→ **Records for processing**
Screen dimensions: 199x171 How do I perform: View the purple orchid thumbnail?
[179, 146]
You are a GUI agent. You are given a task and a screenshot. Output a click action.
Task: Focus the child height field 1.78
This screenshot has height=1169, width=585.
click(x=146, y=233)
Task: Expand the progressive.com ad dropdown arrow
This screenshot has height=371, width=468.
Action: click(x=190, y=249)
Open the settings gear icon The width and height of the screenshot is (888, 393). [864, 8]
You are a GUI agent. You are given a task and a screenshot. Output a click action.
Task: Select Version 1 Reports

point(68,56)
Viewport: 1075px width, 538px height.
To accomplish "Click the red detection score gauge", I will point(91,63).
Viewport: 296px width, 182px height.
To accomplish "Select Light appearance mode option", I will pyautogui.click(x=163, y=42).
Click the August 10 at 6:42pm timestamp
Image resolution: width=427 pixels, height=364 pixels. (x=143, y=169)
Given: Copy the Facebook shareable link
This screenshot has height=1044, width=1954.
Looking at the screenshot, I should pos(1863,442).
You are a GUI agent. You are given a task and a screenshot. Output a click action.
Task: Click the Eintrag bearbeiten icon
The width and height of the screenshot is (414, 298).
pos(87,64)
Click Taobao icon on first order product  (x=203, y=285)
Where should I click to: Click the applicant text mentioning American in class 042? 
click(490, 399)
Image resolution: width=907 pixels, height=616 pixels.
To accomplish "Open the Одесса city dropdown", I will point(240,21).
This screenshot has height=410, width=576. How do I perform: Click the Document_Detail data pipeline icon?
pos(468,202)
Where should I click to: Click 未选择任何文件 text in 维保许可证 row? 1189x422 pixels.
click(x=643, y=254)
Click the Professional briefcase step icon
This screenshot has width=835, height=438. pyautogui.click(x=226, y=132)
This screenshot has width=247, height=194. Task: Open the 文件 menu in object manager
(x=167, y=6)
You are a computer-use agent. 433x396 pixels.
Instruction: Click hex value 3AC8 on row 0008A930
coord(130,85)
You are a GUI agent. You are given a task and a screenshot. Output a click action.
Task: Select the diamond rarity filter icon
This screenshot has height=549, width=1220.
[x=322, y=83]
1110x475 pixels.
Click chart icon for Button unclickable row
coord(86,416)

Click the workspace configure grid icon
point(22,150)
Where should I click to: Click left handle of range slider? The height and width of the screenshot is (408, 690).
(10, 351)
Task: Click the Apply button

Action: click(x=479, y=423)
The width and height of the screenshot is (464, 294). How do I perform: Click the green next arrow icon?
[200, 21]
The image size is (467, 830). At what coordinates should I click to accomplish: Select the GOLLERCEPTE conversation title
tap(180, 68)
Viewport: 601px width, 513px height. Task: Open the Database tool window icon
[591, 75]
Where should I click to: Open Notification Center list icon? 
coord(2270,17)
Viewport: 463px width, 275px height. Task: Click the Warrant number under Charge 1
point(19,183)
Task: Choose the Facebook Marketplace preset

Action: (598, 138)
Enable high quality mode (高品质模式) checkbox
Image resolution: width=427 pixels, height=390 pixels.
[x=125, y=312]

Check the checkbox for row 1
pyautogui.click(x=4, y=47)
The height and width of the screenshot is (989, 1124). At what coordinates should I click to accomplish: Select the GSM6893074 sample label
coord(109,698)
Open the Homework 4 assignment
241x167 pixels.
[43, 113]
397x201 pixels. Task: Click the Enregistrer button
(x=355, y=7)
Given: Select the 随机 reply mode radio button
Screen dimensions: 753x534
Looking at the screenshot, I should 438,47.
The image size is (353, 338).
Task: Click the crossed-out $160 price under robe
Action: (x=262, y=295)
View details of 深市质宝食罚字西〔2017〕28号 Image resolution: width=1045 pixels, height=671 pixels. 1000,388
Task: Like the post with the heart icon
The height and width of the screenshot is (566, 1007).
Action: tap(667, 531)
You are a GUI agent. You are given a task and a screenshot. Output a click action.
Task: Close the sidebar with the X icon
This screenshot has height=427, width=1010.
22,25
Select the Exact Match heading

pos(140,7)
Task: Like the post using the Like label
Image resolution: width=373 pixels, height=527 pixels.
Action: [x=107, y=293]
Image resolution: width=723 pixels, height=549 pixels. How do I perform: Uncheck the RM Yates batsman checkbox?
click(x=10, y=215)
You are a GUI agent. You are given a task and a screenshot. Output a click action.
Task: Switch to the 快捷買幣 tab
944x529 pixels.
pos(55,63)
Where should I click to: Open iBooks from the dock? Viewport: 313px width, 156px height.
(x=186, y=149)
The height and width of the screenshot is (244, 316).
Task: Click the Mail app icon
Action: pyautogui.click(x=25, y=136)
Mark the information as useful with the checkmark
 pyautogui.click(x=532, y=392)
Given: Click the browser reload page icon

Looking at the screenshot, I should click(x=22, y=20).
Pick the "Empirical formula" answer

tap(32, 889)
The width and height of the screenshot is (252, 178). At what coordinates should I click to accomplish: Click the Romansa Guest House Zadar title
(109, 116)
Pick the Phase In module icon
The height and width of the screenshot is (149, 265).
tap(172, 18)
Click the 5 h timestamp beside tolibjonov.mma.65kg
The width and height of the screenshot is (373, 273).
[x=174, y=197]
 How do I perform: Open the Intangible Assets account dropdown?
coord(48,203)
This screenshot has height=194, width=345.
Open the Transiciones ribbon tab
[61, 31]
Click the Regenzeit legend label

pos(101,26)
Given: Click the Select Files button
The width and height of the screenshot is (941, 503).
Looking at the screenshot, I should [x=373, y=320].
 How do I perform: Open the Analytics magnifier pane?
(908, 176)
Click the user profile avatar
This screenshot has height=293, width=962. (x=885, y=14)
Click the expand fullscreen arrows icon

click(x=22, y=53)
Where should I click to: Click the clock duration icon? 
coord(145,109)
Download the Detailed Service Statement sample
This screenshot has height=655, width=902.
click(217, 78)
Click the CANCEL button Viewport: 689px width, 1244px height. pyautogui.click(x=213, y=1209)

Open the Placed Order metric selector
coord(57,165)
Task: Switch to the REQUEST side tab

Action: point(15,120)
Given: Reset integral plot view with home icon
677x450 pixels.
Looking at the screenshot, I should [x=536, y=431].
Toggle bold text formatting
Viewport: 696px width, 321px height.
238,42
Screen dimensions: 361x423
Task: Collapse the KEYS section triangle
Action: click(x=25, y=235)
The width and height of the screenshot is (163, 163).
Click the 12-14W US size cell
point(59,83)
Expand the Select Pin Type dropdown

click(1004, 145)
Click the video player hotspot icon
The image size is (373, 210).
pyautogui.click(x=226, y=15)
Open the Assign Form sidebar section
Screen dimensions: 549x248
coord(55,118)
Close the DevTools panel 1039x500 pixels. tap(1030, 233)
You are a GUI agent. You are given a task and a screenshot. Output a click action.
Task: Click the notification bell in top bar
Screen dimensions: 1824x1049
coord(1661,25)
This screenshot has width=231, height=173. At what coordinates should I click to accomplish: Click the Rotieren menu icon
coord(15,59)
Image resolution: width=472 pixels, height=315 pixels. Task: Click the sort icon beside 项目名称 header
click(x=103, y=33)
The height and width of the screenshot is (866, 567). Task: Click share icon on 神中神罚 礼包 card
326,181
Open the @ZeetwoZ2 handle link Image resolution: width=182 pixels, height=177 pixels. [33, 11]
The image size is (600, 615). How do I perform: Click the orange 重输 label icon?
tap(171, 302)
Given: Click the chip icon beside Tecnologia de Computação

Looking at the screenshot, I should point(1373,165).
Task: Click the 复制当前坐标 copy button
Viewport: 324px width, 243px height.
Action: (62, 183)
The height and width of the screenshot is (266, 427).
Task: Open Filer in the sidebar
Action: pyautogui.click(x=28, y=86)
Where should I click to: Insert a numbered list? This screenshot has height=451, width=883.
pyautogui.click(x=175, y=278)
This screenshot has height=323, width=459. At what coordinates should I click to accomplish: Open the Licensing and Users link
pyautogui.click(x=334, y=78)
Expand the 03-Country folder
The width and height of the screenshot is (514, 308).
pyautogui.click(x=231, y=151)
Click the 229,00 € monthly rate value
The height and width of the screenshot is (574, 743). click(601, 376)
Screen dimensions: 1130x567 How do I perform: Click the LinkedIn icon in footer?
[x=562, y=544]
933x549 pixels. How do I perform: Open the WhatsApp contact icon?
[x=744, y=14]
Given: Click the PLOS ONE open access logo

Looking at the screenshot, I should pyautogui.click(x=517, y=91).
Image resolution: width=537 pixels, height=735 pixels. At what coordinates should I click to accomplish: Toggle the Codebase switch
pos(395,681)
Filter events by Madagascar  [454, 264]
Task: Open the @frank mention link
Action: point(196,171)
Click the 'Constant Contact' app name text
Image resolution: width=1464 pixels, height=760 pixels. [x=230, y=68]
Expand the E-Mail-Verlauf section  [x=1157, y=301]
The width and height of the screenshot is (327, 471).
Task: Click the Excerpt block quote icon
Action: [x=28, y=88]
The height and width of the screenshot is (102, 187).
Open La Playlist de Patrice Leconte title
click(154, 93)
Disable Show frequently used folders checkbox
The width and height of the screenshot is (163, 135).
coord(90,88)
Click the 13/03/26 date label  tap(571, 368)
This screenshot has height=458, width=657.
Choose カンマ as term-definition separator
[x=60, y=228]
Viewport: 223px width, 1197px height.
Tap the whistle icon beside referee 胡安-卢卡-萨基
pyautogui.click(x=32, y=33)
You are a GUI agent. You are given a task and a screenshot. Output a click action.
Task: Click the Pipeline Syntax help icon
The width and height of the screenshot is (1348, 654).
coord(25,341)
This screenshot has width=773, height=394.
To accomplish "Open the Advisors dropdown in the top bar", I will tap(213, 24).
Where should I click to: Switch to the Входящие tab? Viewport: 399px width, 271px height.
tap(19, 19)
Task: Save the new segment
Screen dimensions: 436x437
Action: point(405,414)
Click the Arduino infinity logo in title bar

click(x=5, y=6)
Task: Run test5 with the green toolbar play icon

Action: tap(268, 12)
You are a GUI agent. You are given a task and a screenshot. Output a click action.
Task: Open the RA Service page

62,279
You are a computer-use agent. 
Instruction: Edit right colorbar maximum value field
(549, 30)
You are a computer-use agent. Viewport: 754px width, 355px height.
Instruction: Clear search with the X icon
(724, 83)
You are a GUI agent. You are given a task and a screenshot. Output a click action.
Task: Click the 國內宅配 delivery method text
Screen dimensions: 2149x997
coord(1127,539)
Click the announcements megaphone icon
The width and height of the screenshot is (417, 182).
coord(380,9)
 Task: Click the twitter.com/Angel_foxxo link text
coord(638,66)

→ **What to work on**
A complete answer gives every line of the data that includes "computer".

→ **Response box**
You are a computer-use agent. 433x396 pixels.
You are a computer-use agent. 
You are a computer-use agent. Viewport: 754px width, 355px height.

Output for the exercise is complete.